_What the task asks_
For every line of the records below that holds "computer", add one. Give only the final total.

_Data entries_
####################

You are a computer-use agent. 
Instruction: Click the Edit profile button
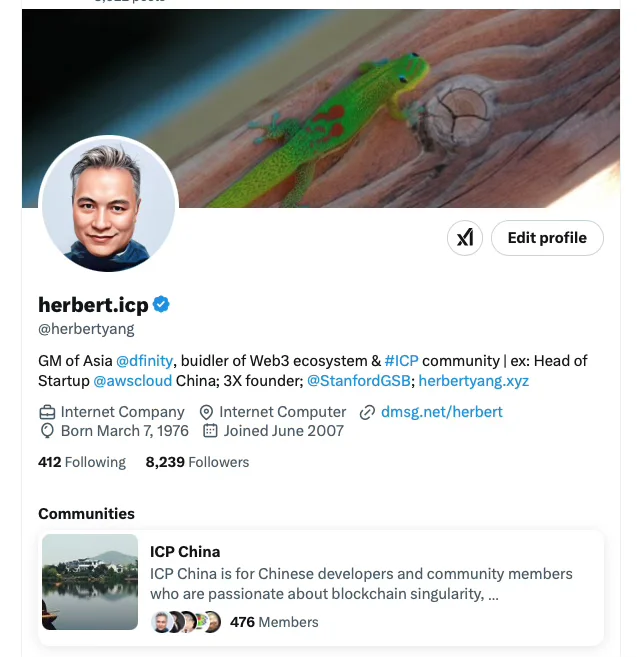click(x=547, y=238)
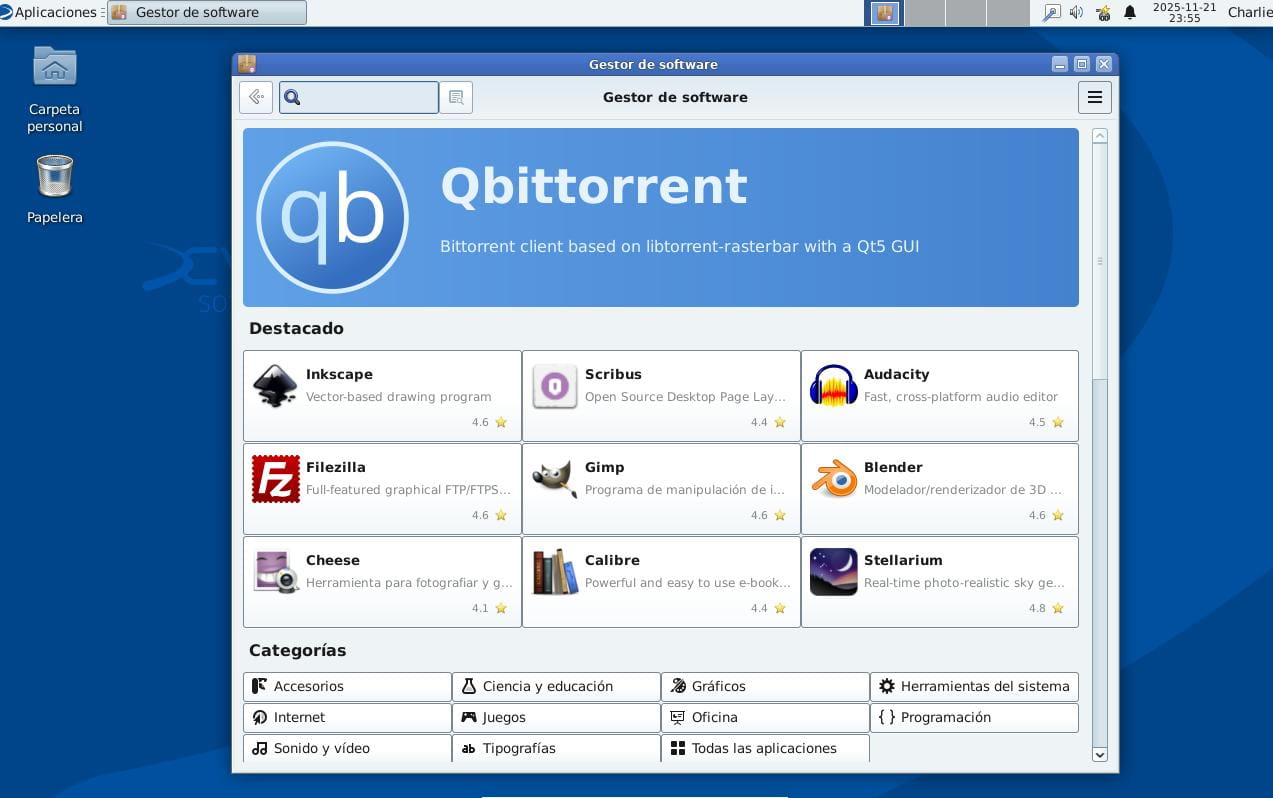Image resolution: width=1273 pixels, height=798 pixels.
Task: Click the Filezilla FTP client icon
Action: [276, 478]
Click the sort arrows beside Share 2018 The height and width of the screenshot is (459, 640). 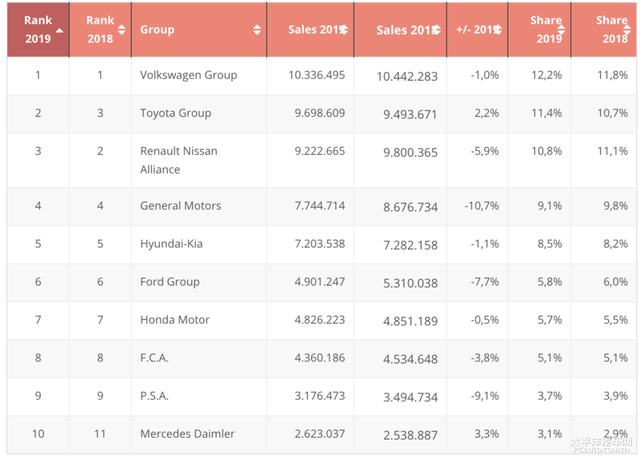coord(630,29)
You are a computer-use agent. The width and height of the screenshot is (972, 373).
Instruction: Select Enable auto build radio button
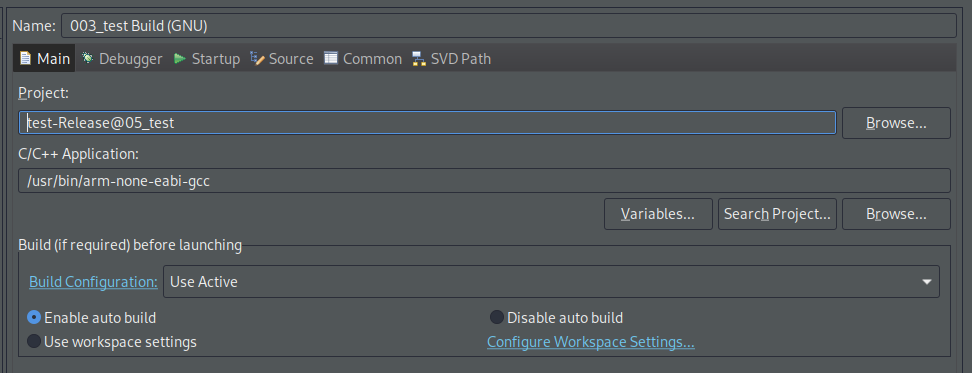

####################

_Output of the task_
2